BEGIN DATASET EXTRACT

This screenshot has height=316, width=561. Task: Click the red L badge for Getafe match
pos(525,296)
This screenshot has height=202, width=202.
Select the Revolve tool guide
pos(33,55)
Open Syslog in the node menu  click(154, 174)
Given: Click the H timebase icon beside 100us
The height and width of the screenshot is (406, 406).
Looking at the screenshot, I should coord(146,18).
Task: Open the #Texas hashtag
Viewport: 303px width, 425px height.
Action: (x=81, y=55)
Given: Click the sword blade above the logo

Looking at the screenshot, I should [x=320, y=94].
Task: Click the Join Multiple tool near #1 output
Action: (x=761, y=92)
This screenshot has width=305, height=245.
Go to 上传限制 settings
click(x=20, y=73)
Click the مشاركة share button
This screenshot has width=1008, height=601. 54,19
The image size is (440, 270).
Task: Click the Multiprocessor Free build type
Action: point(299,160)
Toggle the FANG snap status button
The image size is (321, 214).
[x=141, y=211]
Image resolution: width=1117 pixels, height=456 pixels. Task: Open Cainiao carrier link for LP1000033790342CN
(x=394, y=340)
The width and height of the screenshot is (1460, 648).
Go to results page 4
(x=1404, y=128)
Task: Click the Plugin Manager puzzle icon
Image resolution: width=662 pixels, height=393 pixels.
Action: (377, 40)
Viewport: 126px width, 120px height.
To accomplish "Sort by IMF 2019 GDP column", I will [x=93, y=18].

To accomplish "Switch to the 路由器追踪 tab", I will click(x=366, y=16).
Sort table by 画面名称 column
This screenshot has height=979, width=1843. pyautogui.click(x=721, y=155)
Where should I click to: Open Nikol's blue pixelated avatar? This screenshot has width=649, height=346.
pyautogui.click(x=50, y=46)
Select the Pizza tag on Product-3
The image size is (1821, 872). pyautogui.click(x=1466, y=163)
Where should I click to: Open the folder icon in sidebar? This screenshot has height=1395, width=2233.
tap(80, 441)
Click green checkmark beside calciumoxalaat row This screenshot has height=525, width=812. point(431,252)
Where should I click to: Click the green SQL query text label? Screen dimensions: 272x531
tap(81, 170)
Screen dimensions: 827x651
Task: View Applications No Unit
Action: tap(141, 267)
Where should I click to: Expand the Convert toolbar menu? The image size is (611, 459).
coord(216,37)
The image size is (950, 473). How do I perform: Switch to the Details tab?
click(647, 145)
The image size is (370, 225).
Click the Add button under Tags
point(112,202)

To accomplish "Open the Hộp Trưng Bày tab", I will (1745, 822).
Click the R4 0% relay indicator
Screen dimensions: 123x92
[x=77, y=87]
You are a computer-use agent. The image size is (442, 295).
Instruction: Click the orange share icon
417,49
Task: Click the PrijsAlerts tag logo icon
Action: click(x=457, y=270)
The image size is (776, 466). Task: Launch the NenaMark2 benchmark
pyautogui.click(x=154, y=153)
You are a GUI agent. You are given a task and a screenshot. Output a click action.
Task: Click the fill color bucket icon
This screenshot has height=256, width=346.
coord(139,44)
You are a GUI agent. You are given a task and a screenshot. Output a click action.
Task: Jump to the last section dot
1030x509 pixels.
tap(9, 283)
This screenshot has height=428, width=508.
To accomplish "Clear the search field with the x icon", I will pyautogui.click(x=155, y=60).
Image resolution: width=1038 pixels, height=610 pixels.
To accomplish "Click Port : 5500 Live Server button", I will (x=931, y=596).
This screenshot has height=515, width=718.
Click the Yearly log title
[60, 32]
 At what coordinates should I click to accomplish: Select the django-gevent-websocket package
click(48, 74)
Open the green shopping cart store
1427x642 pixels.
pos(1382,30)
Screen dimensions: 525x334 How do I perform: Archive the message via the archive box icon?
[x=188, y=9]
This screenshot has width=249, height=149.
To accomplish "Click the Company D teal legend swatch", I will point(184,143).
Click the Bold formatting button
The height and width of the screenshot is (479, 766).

END DATASET EXTRACT

TASK STATEMENT - When you find a line in the records that contains the word "beside", copy it.

ANSWER TO THIS PROBLEM -
Given: Click the H timebase icon beside 100us
Click green checkmark beside calciumoxalaat row This screenshot has height=525, width=812. point(431,252)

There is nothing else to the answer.